Korona Virüs tüm dünyada hayatı durma noktasına getirdi. Hepimiz evlerimizde karantina altındayız. Üretim ile uğraşmayan masa başı çalışanlar evden çalışabiliyor, peki üretim yapanlar ya da ticari akışın devam etmesinde sahada çalışmak zorunda olanlar ne yapıyor onlar çarkların dönmesi için görev yerlerinde çalışmaya devam ediyorlar çünkü üretim durursa, hayatta durur.  

Birde korona nedeniyle üretimi yavaşlatan ya da kepenkleri kapatan işveren ile işlerine son verilen ya da zorunlu ücretsiz izne ayrılanlar var. Korona Virüs nedeniyle ekonomik tedbir alan birçok işveren, işçi çıkartıyor ya da ücretsiz izin kullandırıyor. Zaten işsizlik oranlarının yüksek olduğu ülkemizde korona kriziyle birlikte sayının daha da artması tehlikesiyle karşı karşıyayız.

Uluslararası çalışma örgütü “ILO” yaklaşık 20 gün önce bir rapor yayınlayarak uyarmıştı. Eğer tüm dünyada hükümetler gerekli önlemleri almazsa bu korona virüsü salgını süresince 25 milyon kişi işini kaybedecek demişti. Ülkemizde geniş tanımlı işsizlik sayısı 7,5 milyona çıkmış durumda. 2019 yılı işsizlik rakamları hedeflenenin çok üzerinde gerçekleşti.
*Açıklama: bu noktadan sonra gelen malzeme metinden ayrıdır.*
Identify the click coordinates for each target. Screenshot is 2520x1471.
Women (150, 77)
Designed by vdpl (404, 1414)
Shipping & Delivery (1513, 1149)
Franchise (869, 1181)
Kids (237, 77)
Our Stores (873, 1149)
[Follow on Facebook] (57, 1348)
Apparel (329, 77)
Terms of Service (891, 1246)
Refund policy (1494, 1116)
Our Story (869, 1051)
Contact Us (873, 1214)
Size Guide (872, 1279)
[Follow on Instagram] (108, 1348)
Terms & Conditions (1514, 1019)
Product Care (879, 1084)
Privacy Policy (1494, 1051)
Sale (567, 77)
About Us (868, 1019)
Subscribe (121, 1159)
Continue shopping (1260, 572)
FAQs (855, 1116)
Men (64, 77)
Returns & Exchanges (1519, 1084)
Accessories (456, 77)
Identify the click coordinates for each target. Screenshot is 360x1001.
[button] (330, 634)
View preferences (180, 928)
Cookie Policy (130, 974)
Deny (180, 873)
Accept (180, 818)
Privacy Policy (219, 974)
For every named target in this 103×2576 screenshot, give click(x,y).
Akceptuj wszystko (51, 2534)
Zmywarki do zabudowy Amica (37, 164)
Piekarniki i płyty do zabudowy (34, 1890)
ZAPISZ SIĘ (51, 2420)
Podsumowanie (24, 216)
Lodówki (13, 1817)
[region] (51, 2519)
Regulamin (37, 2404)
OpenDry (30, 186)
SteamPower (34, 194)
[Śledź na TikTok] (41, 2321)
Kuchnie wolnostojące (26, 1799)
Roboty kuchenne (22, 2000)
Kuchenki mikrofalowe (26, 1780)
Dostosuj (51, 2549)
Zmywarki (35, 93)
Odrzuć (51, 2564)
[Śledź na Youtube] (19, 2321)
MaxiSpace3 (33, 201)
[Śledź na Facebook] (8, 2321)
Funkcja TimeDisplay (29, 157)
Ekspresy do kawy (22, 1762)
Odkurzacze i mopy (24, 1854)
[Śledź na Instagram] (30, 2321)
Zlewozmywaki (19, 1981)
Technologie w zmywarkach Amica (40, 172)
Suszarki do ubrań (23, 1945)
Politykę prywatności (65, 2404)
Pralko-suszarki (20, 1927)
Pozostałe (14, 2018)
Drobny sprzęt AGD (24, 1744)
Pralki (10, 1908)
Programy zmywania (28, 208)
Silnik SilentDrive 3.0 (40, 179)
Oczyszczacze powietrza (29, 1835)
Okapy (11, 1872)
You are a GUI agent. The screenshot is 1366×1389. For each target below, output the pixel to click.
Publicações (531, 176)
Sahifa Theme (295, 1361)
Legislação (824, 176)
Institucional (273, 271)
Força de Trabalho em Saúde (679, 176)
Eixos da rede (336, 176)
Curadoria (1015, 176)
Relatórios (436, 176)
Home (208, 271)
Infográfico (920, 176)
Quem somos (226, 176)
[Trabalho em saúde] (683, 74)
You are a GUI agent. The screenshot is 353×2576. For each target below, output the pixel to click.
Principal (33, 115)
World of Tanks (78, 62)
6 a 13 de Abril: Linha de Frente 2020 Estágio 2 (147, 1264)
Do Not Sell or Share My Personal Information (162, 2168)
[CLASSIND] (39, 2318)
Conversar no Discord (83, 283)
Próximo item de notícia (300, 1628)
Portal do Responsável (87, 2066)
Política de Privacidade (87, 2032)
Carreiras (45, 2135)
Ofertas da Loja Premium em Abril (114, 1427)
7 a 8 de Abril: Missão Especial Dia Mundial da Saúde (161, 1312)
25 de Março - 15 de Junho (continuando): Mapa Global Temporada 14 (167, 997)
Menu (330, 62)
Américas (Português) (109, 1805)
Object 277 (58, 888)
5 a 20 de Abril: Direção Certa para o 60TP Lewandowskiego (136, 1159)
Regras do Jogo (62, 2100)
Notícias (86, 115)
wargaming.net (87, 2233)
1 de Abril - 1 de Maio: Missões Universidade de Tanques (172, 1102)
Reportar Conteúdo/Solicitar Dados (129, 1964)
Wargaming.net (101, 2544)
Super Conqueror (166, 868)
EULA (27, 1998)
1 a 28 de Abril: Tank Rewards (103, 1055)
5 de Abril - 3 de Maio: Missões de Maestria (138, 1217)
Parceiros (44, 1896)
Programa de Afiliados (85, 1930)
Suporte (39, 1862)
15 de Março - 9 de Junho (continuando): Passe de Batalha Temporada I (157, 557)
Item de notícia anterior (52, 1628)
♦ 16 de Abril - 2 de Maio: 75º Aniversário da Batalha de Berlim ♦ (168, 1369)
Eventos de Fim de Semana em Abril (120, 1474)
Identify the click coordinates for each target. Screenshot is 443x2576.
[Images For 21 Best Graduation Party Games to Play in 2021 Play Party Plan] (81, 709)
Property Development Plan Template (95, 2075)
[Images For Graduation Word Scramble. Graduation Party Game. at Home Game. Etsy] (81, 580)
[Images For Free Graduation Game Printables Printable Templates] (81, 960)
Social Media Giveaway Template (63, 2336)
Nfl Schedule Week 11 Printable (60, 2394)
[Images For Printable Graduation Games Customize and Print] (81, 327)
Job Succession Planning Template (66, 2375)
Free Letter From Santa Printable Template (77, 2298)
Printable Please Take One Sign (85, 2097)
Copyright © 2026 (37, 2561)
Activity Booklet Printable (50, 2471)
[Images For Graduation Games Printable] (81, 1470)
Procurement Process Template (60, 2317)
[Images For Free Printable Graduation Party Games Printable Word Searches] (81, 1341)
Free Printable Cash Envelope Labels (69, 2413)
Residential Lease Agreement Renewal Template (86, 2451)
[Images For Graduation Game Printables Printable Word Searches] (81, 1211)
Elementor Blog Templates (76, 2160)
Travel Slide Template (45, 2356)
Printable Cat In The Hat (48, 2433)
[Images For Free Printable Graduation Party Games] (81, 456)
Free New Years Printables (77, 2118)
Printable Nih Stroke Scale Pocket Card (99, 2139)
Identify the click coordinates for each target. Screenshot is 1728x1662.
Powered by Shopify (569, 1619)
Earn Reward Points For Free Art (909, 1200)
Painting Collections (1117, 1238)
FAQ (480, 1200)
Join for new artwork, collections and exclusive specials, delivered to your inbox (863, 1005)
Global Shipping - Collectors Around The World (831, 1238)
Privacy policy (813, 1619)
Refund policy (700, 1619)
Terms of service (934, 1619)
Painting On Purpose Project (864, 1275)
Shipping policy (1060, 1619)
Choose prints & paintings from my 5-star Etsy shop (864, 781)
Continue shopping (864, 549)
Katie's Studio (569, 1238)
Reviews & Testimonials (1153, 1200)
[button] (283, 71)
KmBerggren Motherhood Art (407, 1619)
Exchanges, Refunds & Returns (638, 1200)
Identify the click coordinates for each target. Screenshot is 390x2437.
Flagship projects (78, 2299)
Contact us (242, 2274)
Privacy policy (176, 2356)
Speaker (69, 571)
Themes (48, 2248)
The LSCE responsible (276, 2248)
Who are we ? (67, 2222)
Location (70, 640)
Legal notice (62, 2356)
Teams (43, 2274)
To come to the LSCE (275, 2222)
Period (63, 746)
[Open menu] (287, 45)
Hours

Dar tanımlı işsiz sayısı 4,5 milyon. 2019 yılında bir milyon yeni istihdam hedefi vardı tam tersine bir önceki yıla göre istihdam 658 bin kişi azaldı. İşçi Sendikalarına göre; bu tablonun üstüne bir de korona salgını eklendiğinde eğer önlemler alınmaz ve işten çıkarmalar yasaklanmazsa devlet bütün çalışanların işini güvence altına alacak adımlar atmazsa en az 1 milyon yeni işsiz olması söz konusu.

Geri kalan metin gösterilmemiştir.